### Task prompt
Answer these about the Scrapy image pipeline thread:
1. What start URL does the asker's spider use?
2. Which image was the asker able to download?
3. What XPath does the solution use for the image URL?

### Supplied text
·····

Search code examples
python-3.xweb-scrapingscrapyscrapy-pipeline

Why scrapy image pipeline is not downloading images?


I am trying to download all the images from the product gallery. I have tried the mentioned script but somehow I am not able to download the images. I could manage to download the main image which contains an id. The other images from the gallery do not contain any id and I failed to download them.

import scrapy
from scrapy.linkextractors import LinkExtractor
from scrapy.spiders import CrawlSpider, Rule


class BasicSpider(CrawlSpider):
    name = 'basic'
    allowed_domains = ['www.leebmann24.de']
    start_urls = ['https://www.leebmann24.de/bmw.html']

    rules = (
        Rule(LinkExtractor(restrict_xpaths="//div[@class='category-products']/ul/li/h2/a"), callback='parse_item'),
        Rule(LinkExtractor(restrict_xpaths="//li[@class='next']/a"), callback='parse_item', follow=True),
    )

    def parse_item(self, response):

        yield {
            'URL': response.url,
            'Price': response.xpath("normalize-space(//span[@class='price']/text())").get(),
            'image_urls': response.xpath("//div[@class='item']/a/img/@src").getall()
        } 

Solution

  • @Raisul Islam, '//*[@id="image-main"]/@src' is generating the image url and I'm not getting any issues. Please, see the output whether that's your expacted or not.

    import scrapy
    from scrapy.linkextractors import LinkExtractor
    from scrapy.spiders import CrawlSpider, Rule
    
    
    class BasicSpider(CrawlSpider):
        name = 'basic'
        allowed_domains = ['www.leebmann24.de']
        start_urls = ['https://www.leebmann24.de/bmw.html']
    
        rules = (
            Rule(LinkExtractor(restrict_xpaths="//div[@class='category-products']/ul/li/h2/a"), callback='parse_item'),
            Rule(LinkExtractor(restrict_xpaths="//li[@class='next']/a"), callback='parse_item', follow=True),
        )
    
        def parse_item(self, response):
    
            yield {
                'URL': response.url,
                'Price': response.xpath("normalize-space(//span[@class='price']/text())").get(),
                'image_urls': response.xpath('//*[@id="image-main"]/@src').get()

·····

### Data provided
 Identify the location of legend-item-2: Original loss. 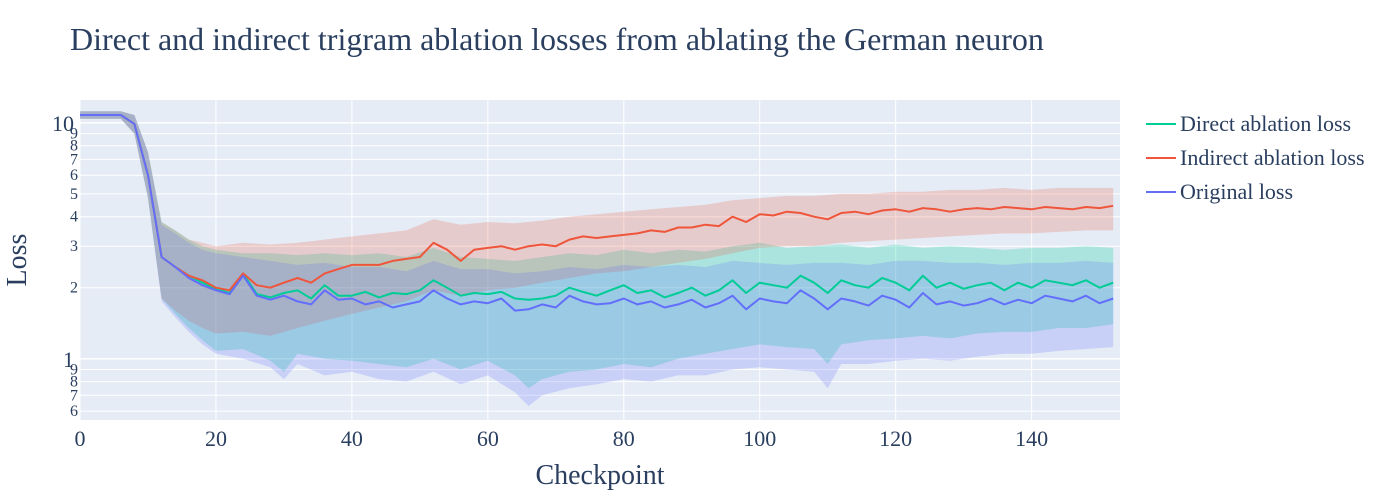
(1220, 192).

·····

### Written reply
1. https://www.leebmann24.de/bmw.html
2. The main image, which contains an id.
3. '//*[@id="image-main"]/@src'